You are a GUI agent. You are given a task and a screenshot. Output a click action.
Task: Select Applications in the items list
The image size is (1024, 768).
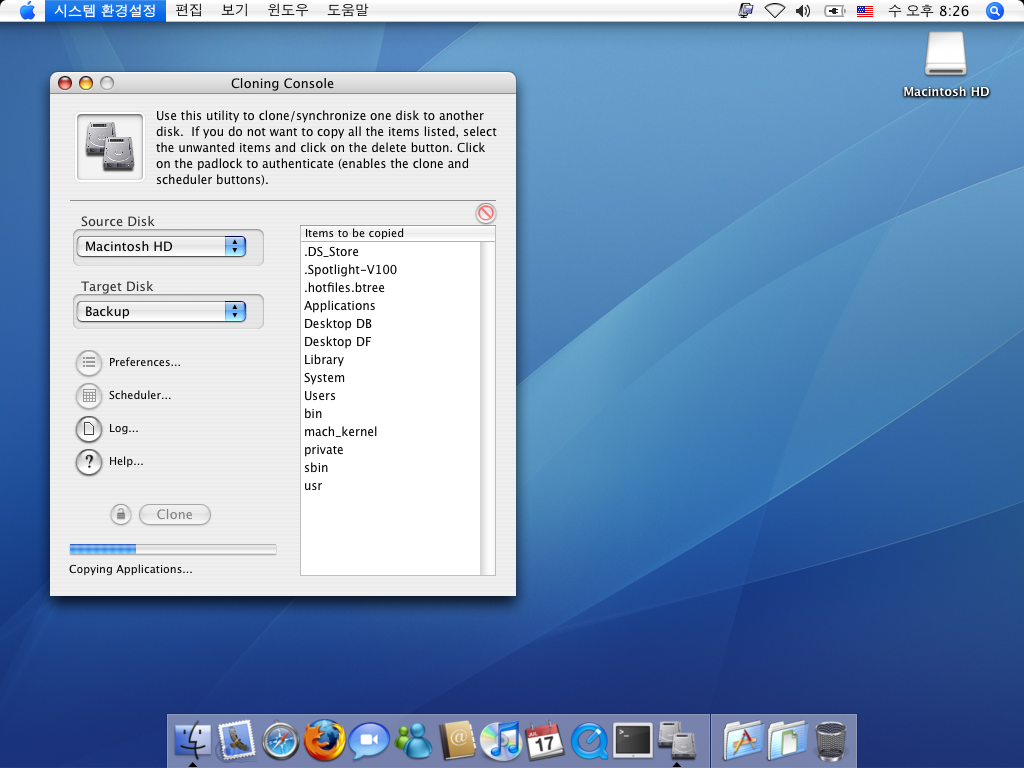[340, 306]
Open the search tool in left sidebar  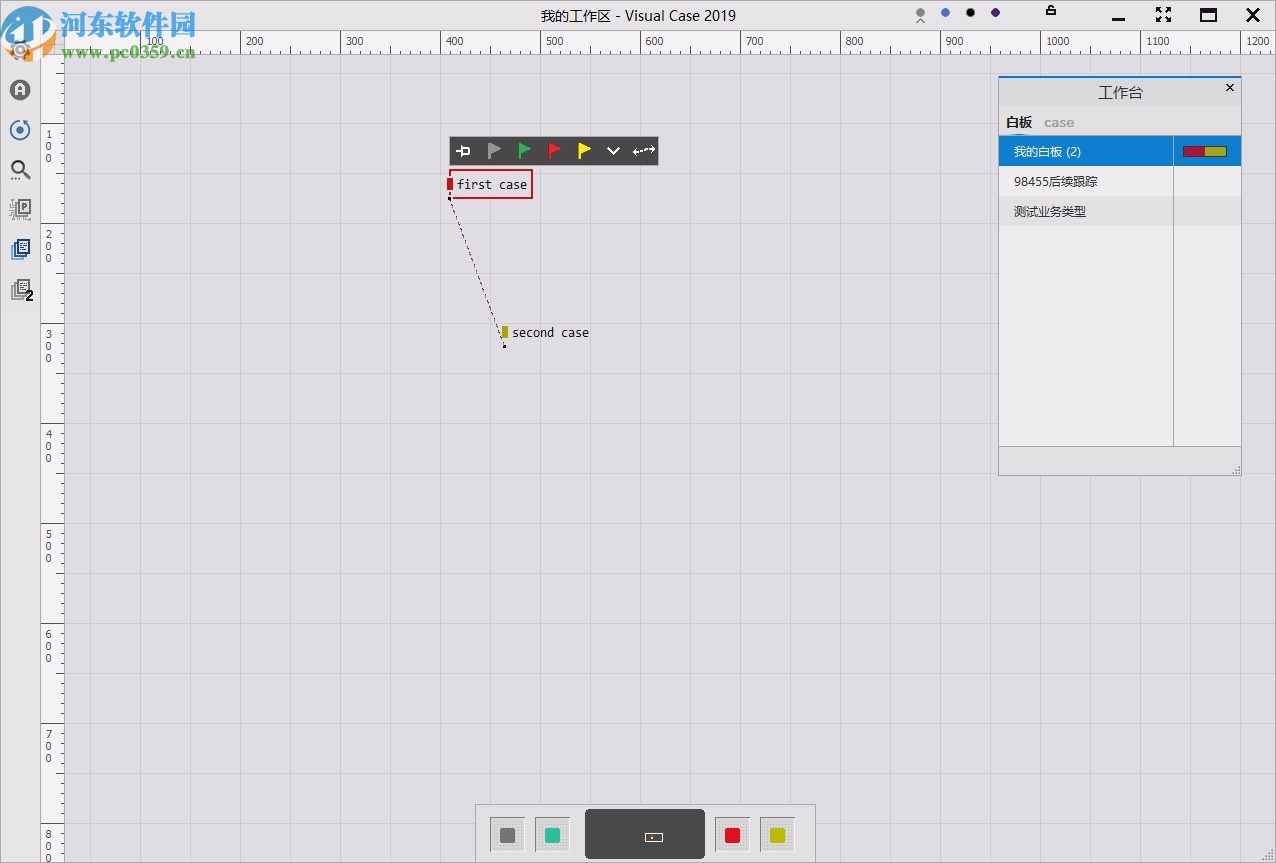pyautogui.click(x=20, y=170)
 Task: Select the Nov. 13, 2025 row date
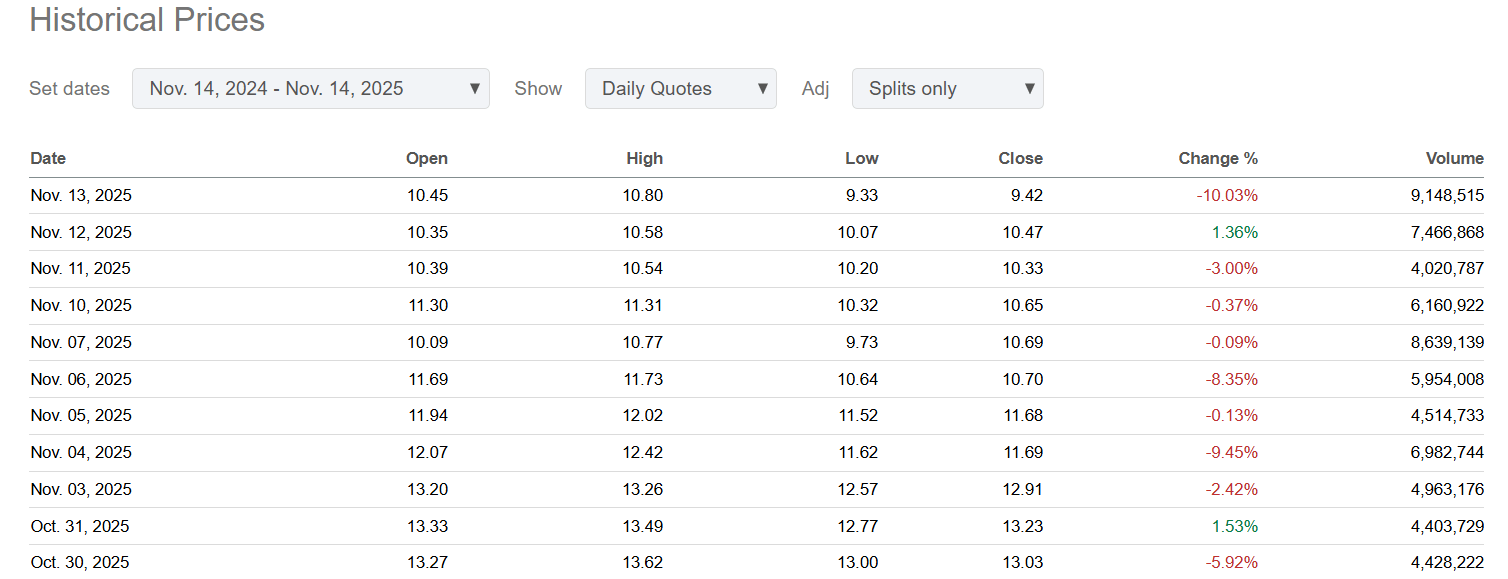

################

### What the exercise asks
List each line of the entries that holds the string "Select".

### Result of the exercise
Task: Select Applications in the items list
 Task: Select the Nov. 13, 2025 row date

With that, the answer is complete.